Current master passes installer test on Hydra but for me on two different physical machines with different configurations build fails. There's more, they fail with random errors, different each time.
Examples:
machine# error: anonymous function at /tmp/root/nix/store/8ikvwg07ly32jhwx9fnhknz3xrqgvmdf-nixos-17.03.git.183eeb3/nixos/pkgs/development/libraries/libsndfile/default.nix:1:1 called with unexpected argument ‘Carbon’, at /tmp/root/nix/store/8ikvwg07ly32jhwx9fnhknz3xrqgvmdf-nixos-17.03.git.183eeb3/nixos/lib/customisation.nix:56:12
machine# (use ‘--show-trace’ to show detailed location information)
machine# missing /nix/store/kmbrk8ggg9lxyrq06s7by9iigw0m4zr1-systemd-232/example/systemd/user/basic.target
machine# builder for ‘/nix/store/2l4j5awx03ll0kn5mjv9ijxi9dgdsyng-user-units.drv’ failed with exit code 1
machine# cannot build derivation ‘/nix/store/alivhi6kns4ks9rddcns2887pd9h7m93-etc.drv’: 1 dependencies couldn't be built
machine# building path(s) ‘/nix/store/ldgzhmmpvkgrq7wv5w5yywcwi433xhjb-users-groups.json’

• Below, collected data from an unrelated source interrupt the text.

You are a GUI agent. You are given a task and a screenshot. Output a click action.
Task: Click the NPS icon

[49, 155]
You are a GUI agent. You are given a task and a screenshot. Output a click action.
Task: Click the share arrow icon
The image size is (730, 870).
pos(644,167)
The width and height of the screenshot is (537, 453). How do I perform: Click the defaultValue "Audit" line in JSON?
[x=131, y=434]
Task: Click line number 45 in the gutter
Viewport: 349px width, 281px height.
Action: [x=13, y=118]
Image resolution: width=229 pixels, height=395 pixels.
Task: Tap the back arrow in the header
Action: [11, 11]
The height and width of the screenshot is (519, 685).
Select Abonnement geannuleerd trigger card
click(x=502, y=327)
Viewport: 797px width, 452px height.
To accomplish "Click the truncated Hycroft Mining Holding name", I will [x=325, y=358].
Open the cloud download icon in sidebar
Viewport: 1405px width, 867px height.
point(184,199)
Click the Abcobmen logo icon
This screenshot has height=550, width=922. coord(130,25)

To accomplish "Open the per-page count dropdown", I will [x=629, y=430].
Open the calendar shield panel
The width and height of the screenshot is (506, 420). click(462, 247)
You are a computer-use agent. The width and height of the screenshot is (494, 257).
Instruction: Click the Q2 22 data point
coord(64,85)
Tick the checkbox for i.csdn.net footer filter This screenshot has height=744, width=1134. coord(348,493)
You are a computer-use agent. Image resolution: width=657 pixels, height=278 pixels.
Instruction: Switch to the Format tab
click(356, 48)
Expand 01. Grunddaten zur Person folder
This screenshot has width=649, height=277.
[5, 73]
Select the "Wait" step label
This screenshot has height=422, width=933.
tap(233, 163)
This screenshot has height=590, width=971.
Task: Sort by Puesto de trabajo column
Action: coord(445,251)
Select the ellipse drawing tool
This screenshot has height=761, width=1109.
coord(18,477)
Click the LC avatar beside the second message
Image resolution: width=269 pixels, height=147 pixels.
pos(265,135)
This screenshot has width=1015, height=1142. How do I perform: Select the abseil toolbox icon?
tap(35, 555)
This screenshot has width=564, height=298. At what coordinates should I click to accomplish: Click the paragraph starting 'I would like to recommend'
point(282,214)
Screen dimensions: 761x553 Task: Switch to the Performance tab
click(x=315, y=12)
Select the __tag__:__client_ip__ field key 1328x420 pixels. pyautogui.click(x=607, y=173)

machine# cannot build derivation ‘/nix/store/89cpcsf0gszg3k074a5qabib3z5xkrd5-nixos-system-nixos-17.03.git.183eeb3.drv’: 1 dependencies couldn't be built
machine# error: build of ‘/nix/store/89cpcsf0gszg3k074a5qabib3z5xkrd5-nixos-system-nixos-17.03.git.183eeb3.drv’ failed
machine# /nix/store/f4x7al7cj75qpq2fralpx2zpcw66bvjx-nix-1.11.6/bin/nix-store: error while loading shared libraries: liblzma.so.5: cannot open shared object file: No such file or directory
machine: exit status 127
machine# copy-from-other-stores.pl: error: path ‘/nix/store/yrsknywymm8w3cm94k2x1gc050mbk6j9-systemd-232-dev’ is not valid
machine# copy-from-other-stores.pl: error: path ‘/nix/store/7x3rvfr5267knix95ny0nvp1sm0w9qqa-libusb-1.0.20-dev’ is not valid
machine# copy-from-other-stores.pl: error: path ‘/nix/store/3w715phcnk0prpfqbzawn1g1s6rwxkvk-libxml2-2.9.4-dev’ is not valid
machine# copy-from-other-stores.pl: error: path ‘/nix/store/fai84p66ck5md3kbf8hqwkx0rggssha3-libxslt-1.1.29-dev’ is not valid
machine# copy-from-other-stores.pl: error: path ‘/nix/store/arlnb1fiywskba1xrdf8n4rmnqadkv1x-zlib-1.2.11-dev’ is not valid
machine# building path(s) ‘/nix/store/w3y63q62a4y99m9j51zx05acspw1wxkq-pkg-config-0.29.tar.gz’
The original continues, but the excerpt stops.